Ungarischer FM: Aussetzung des politischen Dialogs EU-Israel ‘wäre ein Fehler’

Die Aussetzung des politischen Dialogs zwischen der Europäischen Union und Israel wäre “ein schwerer Fehler”, sagte der Außenminister Péter Szijjártó am Montag in Brüssel und argumentierte, dass dies bedeuten würde, die Hoffnung auf eine friedliche Lösung der Krise im Nahen Osten aufzugeben.
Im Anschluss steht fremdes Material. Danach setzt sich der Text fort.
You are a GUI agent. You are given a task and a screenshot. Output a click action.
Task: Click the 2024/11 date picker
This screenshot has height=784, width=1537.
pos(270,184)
Szijjártó gegen die Aussetzung des politischen Dialogs zwischen der EU und Israel

Auf einer Pressekonferenz am Rande der Sitzung des Außenrats der Europäischen Union wurde Szijjártó Kommentierte einen Vorschlag von Josep Borrell, dem außenpolitischen Chef der EU, den politischen Dialog mit Israel im Rahmen des Assoziationsrates EU-Israel auszusetzen.

“Es ist ein bisschen so, als würde man sagen, wenn wir einmal gescheitert sind, versuchen wir es schnell noch einmal, nur für den Fall, dass wir wieder scheitern können”, sagte der Außenminister.
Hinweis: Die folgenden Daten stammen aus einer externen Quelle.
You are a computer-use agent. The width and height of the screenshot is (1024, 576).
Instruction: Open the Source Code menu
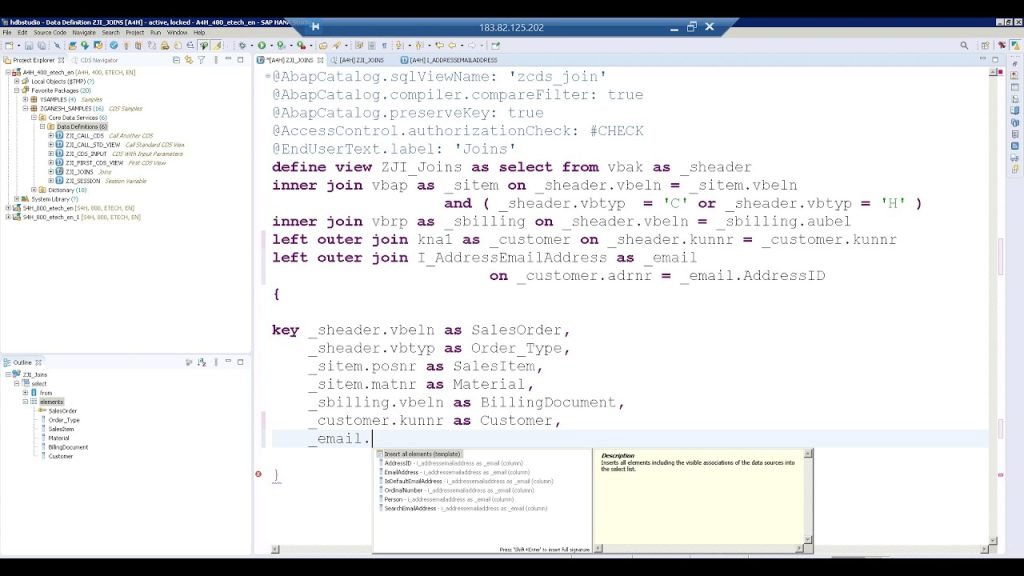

Die Ukraine-Strategie des Blocks sei gescheitert, sagte er, weil der Fokus nicht darauf liege, diplomatische Kanäle, Dialog und Verhandlungen offen zu halten, sondern darauf, diese Möglichkeiten zu vereiteln.

Eine weitere Eskalation der Krise im Nahen Osten würde nicht nur Menschenleben kosten, sondern auch die globale Sicherheit erhöhen, sagte er.

In Bezug auf “Gespräche über neue Sanktionen” sagte Szijjártó, dass die EU seit dem “bösen Angriff” auf Israel am 7. Oktober Strafmaßnahmen gegen 18 Hamas-Terroristen sowie 14 israelische Siedler angestrebt habe, “was nur zeigt, wie Brüssel die Situation sieht”.

Unterdessen sagte der Minister, Georgien sei bei dem Treffen “einem unglaublichen politischen Angriff” ausgesetzt gewesen “Es sieht so aus, als könnten unsere westlichen Freunde den Georgiern nicht verzeihen, dass sie sich für eine konservative, patriotische, friedensfreundliche Regierung entschieden haben”, sagte er.

Szijjártó sagte, die Georgier hätten der Regierungspartei “mit 54 Prozent Unterstützung einen entscheidenden Sieg beschert, was nirgendwo in Europa außer in Ungarn vorkommt”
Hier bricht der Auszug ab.